These are Wolfgang's words, with his son's permission, concerning how we should be situated to land slowly and softly on the beginning of the relatively short runways of his day. Whether doing the round out and hold off technique or the "stall down" technique, whether three-point or wheel touchdown, he expected we would use simple clues to arrive "all slowed up and ready to squat."
STOL contests have popularized a technique similar to Stick and Rudder's "stall down" by setting a near stall pitch attitude and holding that all the way to touchdown. That gets them all slowed up but the squat requires Navy quality gear. Both Wolfgang's "stall down" and the Army's apparent brisk walk rate of closure approach use the apparent speed up in a stabilized rate of closure as we near the desired touchdown spot to trigger a safe deceleration coming into ground effect where Vso is no longer applicable.
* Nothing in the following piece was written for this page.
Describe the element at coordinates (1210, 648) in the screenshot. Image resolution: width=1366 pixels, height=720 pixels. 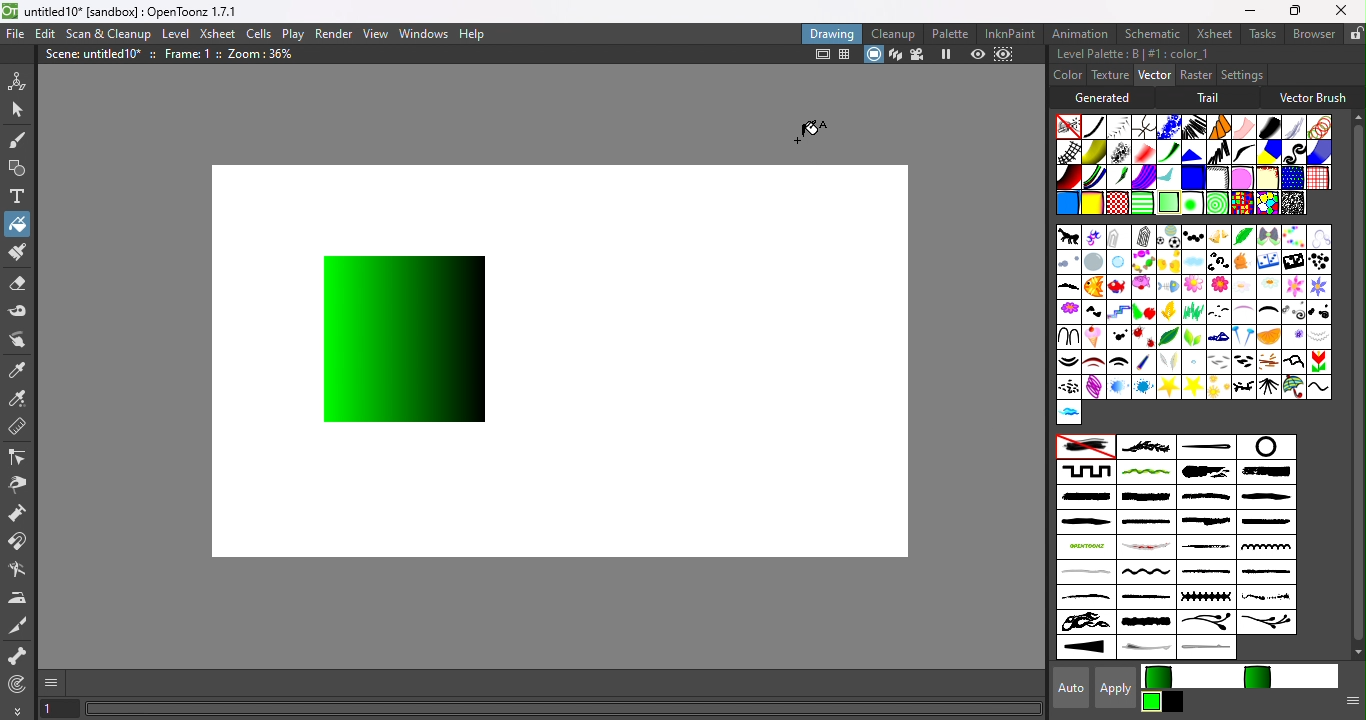
I see `trail_shape2` at that location.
Again in Wolfgang's words, "The 'stall-down" landing requires that you blend the approach glide, the flare-out, and the slowing up of the airplane all into one maneuver so that, when you arrive at ground level, you arrive in three-point attitude, all slowed up and ready to squat. This can be done by feel, and if you can make a three-point landing the easy floating way, it will not take much practice to change to the more precise and harder stall-down way. You simply slow up your approach glide when you get within 50 feet or so of the ground and keep on slowing it up. This will make the final float much shorter, and if you start the slowing up of your glide high enough and time the back travel of the stick just right, the final float will become just a brief hesitation on the ship's descent, and there you sit." (p. 302) "The clue to watch is the intended landing spot and the scenery beyond it and to the sides of it. Once the normal glide has been broken, the process of stalling the airplane down can be gauged entirely by watching the spot and the perspective to which it appears and its apparent motion." (p. 304)
The only approach technique Wolfgang does not cover here is the drag it in type of shallow glide angle stall down approach. Using a normal or even steep approach, the deceleration sufficient to require the power to drag it in can be employed in Wolfgang's stall down approach. We simply use the visual clues he mentions, the apparent rate of closure, to gauge the deceleration. We already have thousands of iterations of that technique decelerating autos coming into intersections.
To save tin and skin I highly suggest that whatever landing technique we use, we arrive "all slowed up and ready to squat." This would negate the need for most late and therefore dangerous go arounds. In my experience with default pitch and power to decelerate, I have not had to go around. I have added power to again fly in ground effect to jump a late seen ditch or rough spot requiring a second stall down. And I have gone around problems with rudder turns in low ground effect.